Что сближало этих двух, таких не похожих, женщин? Деловитую замухрышку Лерку и безрукую эту мечтательницу, инфантильную плаксу и неземную красавицу Лиличку? Зачем взвалила Лерка на свои неказистые крепкие плечи эту обузу, стремясь заменить Лиличке маму-папу? Что могла дать в этой дружбе Лиля? Ах, Лерка, уж не честолюбие ли лелеяла? Не подтверждением ли значимости, замещением красоты были чудные супчики-то? Не зависть ли в себе давила, крепко сжимая на прогулке Костикову ручонку?.. Никому о том Лерка не расскажет, а Лиличка сроду не задумывалась…
Однажды Лерка пришла не вовремя, раньше, чем договаривались. И застала Лиличку пьяненькой — одна сидела и водочку без закуски потягивала. Лерка следствие учинила, и Лиличка призналась, что больше года уже. Как мама с папой умерли… как Вадик ушёл… вот с тех пор… Да почти каждый день… (Вот куда деньги-то девались — догадалась Лерка).
Лерка поорала, клятвы от Лилички добилась и ушла злая, даже суп не сварила. Но с этого дня Лиличка и не таилась больше: «Лера, мне на трезвую голову жить больно, пойми!» (Хотя от Костика всё же бутылёк за шкаф прятала.)

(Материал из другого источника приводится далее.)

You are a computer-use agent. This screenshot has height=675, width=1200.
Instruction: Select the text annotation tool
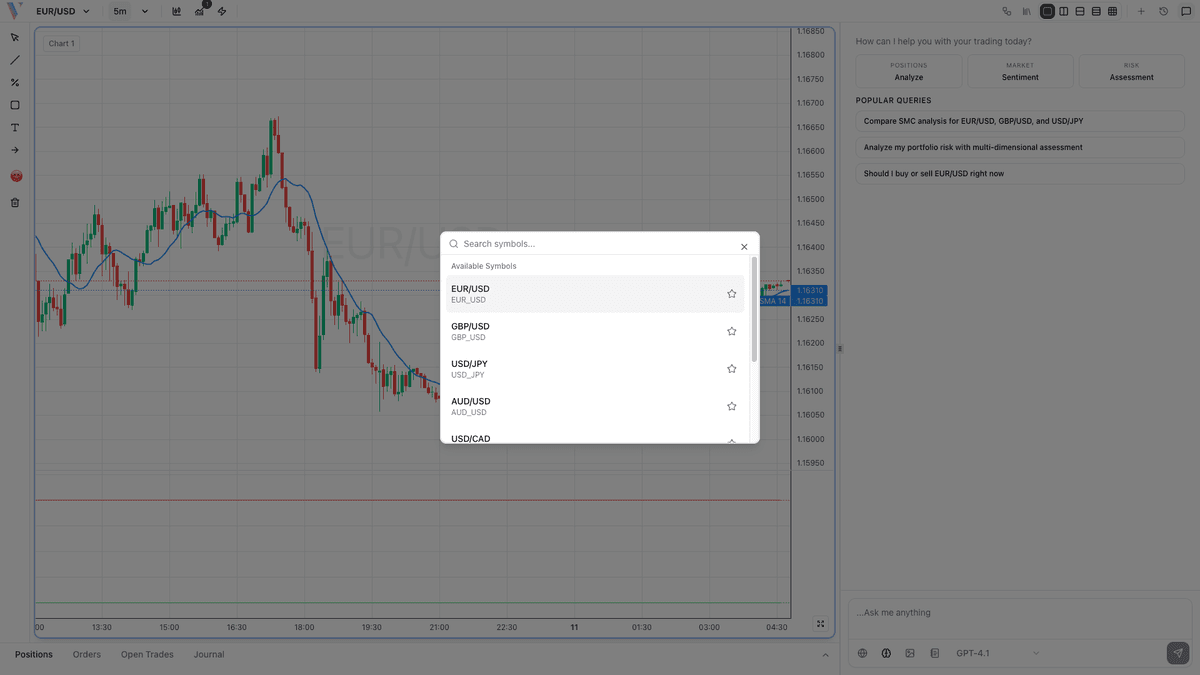click(x=14, y=127)
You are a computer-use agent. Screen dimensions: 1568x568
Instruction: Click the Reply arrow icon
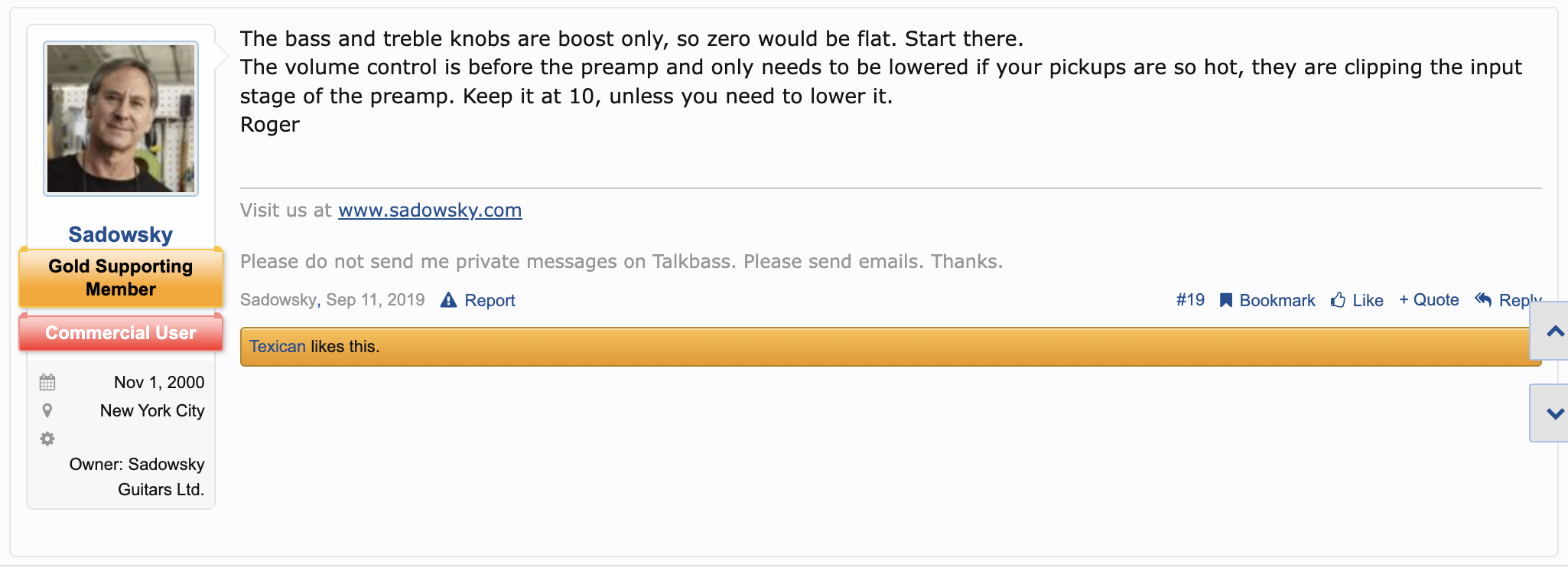1483,299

Денег никак не хватало, и Лиличка стала потихоньку родительские вещи продавать. Мамин любимый гэдээровский сервиз, который когда-то с таким трудом доставали, отчего папа его не любил: кланяться-то Серафиме ему пришлось. Весёлый, пёстрый ковёр, висевший ещё над Лиличкиной детской кроваткой, бывший всегда, отчего происхождением его как-то не интересовались, и неожиданно оказавшийся настоящим турецким ручной работы раритетом. Папину библиотеку специальной технической литературы, тоже на удивление оказавшейся очень дорогой. Все эти дела делал знакомый с работы, шустрый такой Алик. Сам покупателей искал, сам отвозил и Лиличке деньги отдавал. Алик не хитрил и не обманывал, а сразу прямо запросил 50 % комиссионных, на что Лиличка с радостью согласилась — без Алика вообще бы ничего не было.
Страшный процесс разрушения в случае с Лиличкой был на редкость стремительным. Нежное и прекрасное всегда хрупко, а хрупкое и ломается быстрее и легче. Память Лилички порой стала путаться, и время рваными кусками перемешалось.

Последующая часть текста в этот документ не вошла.